> **The problem**:
In the data below, repeat the line containing "Choose 2023 in year list beside 2025 graph" and every following line exactly, up to and including the last line. Exclude pictures.

----------

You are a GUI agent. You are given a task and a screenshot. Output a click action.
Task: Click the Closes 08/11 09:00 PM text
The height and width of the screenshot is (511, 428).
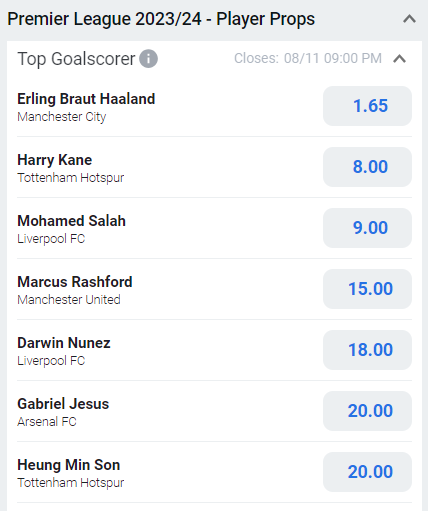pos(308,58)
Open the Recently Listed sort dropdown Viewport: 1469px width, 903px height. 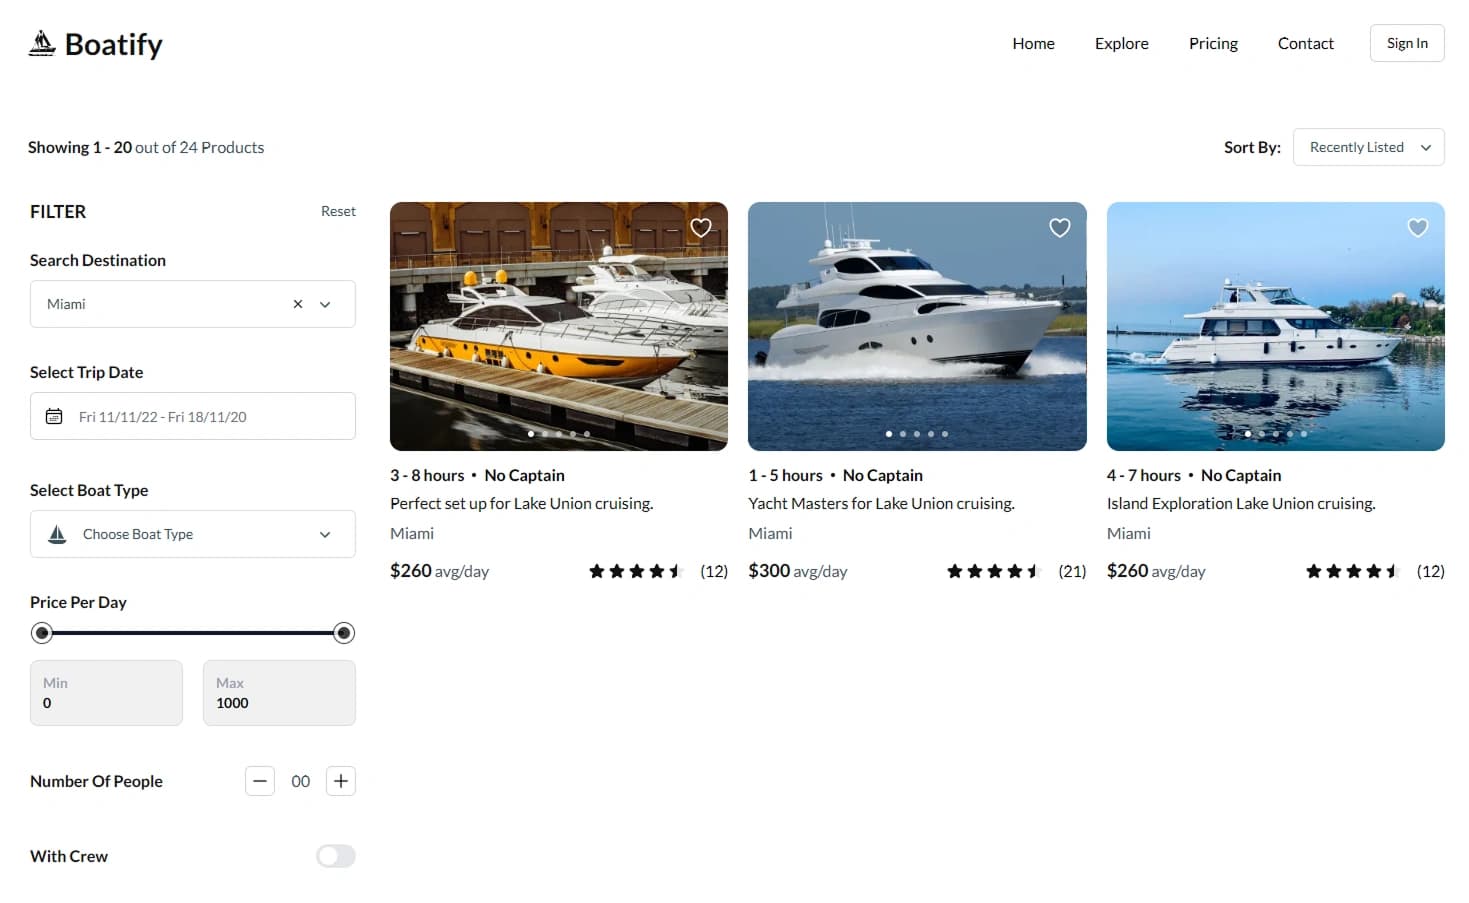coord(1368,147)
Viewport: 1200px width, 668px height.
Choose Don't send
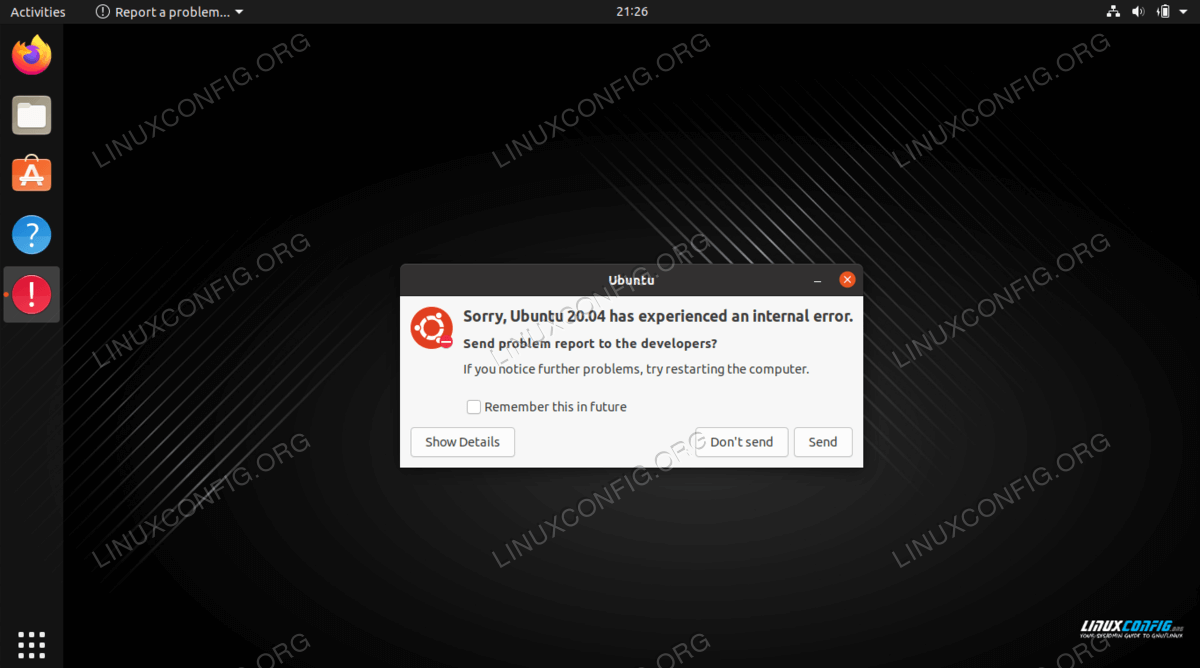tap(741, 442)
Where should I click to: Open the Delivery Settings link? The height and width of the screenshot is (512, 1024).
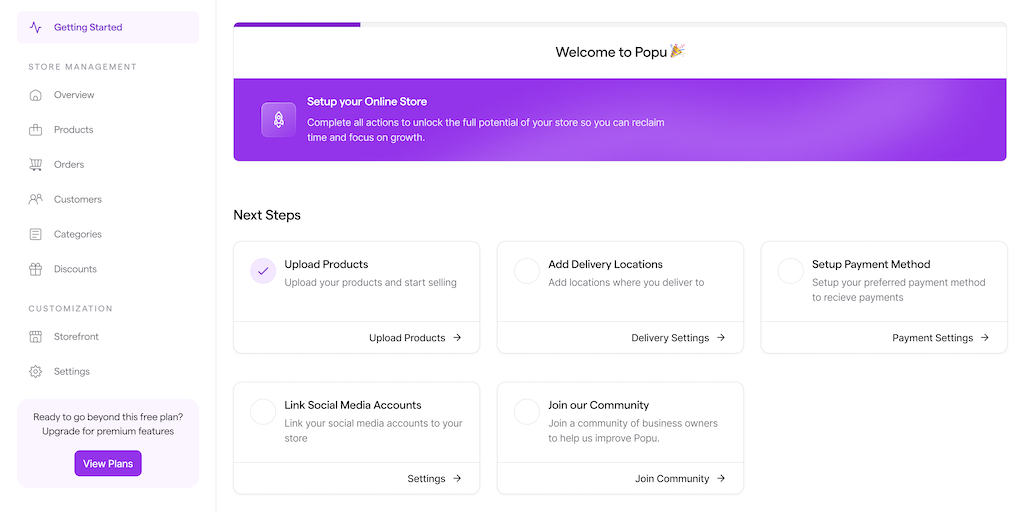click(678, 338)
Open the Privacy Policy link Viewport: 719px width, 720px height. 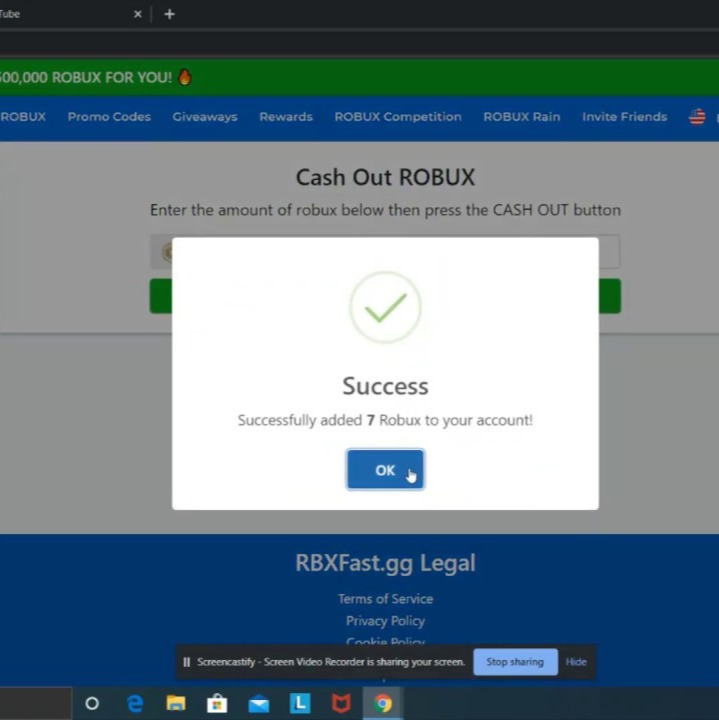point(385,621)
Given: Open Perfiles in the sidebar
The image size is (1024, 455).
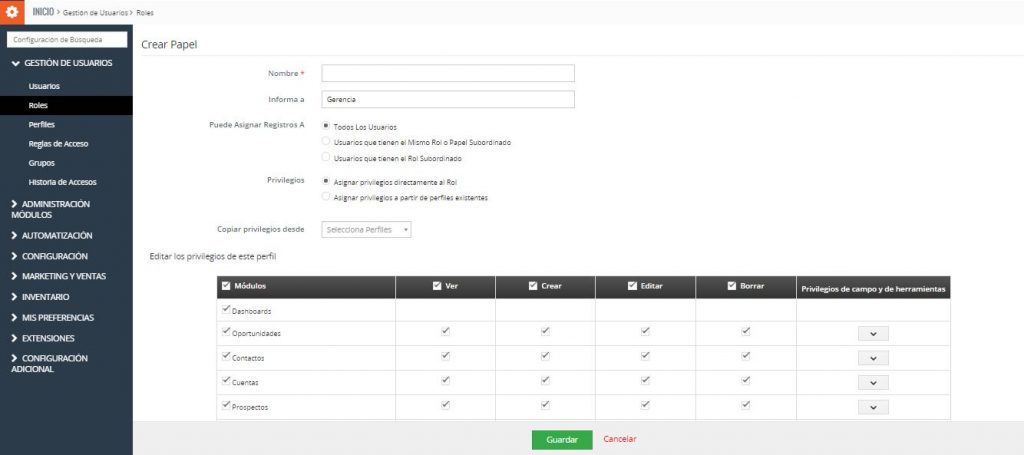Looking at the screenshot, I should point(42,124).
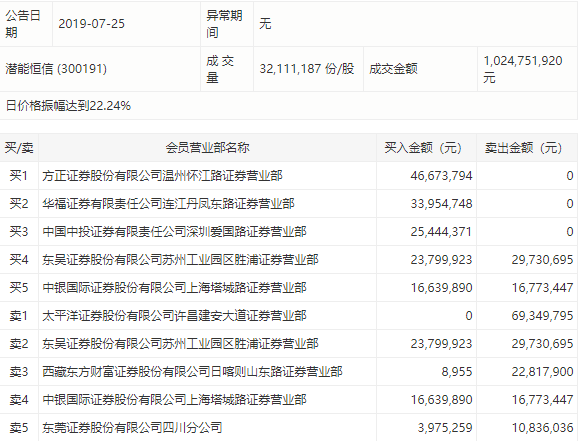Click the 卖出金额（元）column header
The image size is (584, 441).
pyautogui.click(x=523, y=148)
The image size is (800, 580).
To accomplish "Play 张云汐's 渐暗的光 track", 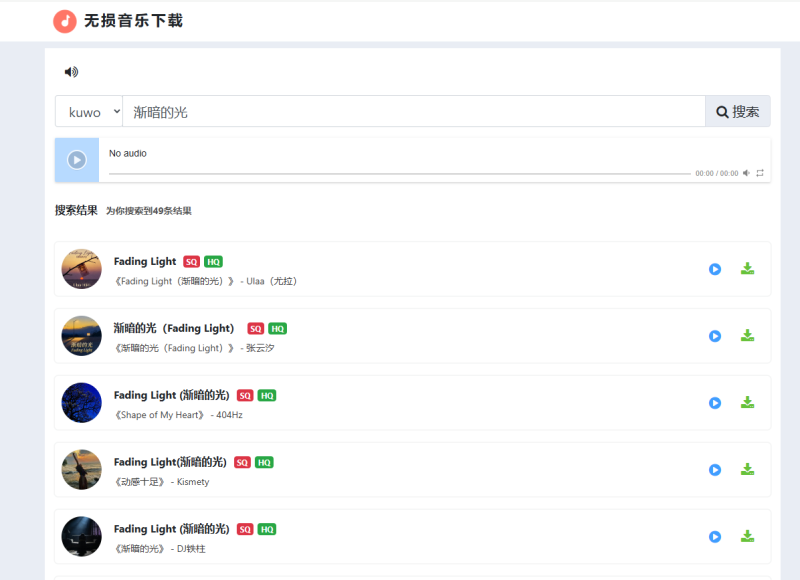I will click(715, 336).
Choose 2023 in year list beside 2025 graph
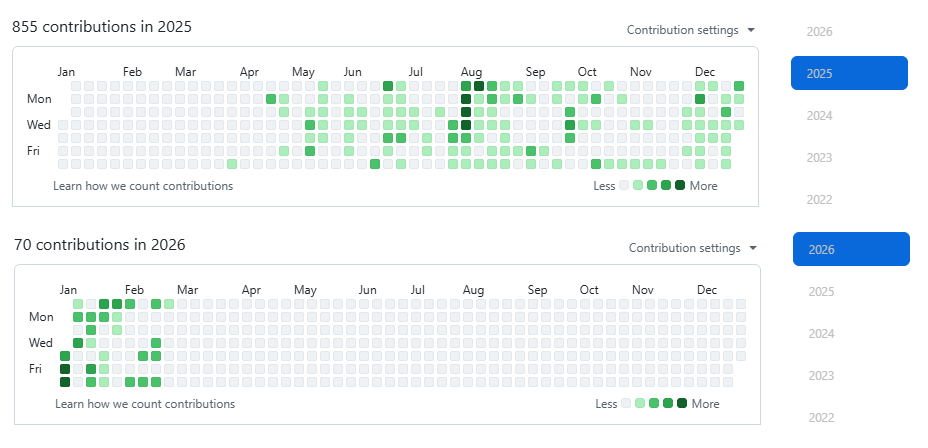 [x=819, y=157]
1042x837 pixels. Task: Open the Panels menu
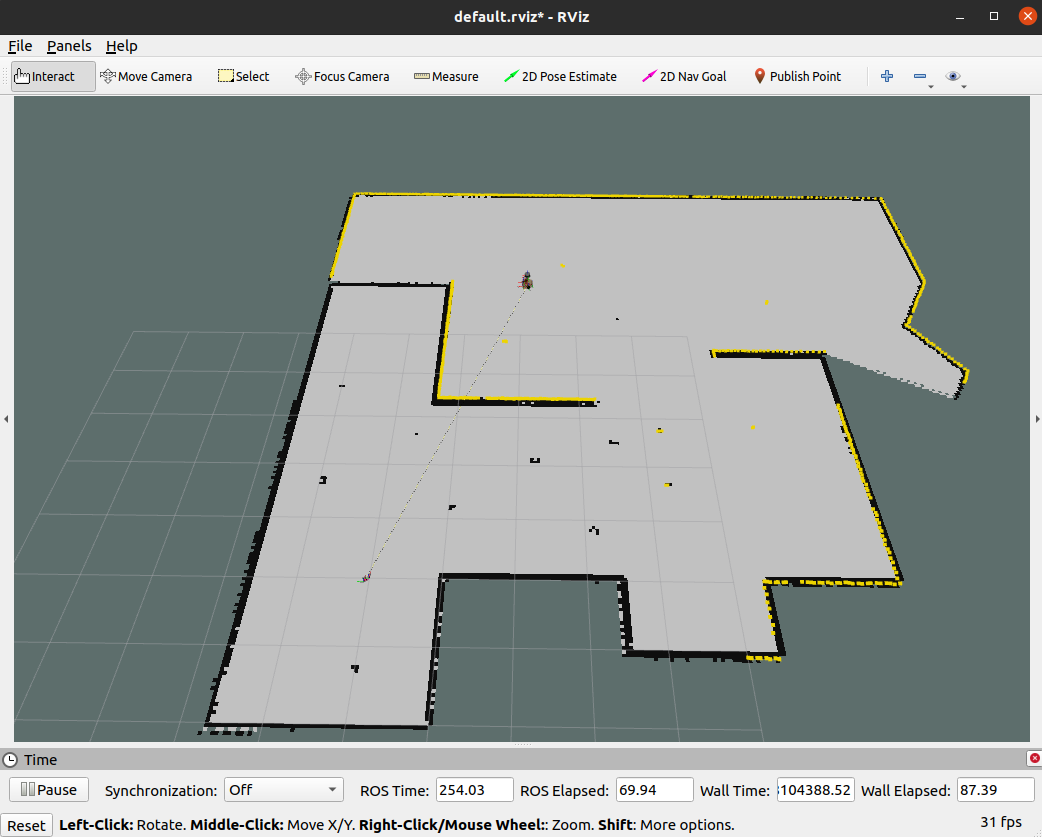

----------

> **Finished exercise**:
Choose 2023 in year list beside 2025 graph
 [x=819, y=157]
1042x837 pixels. Task: Open the Panels menu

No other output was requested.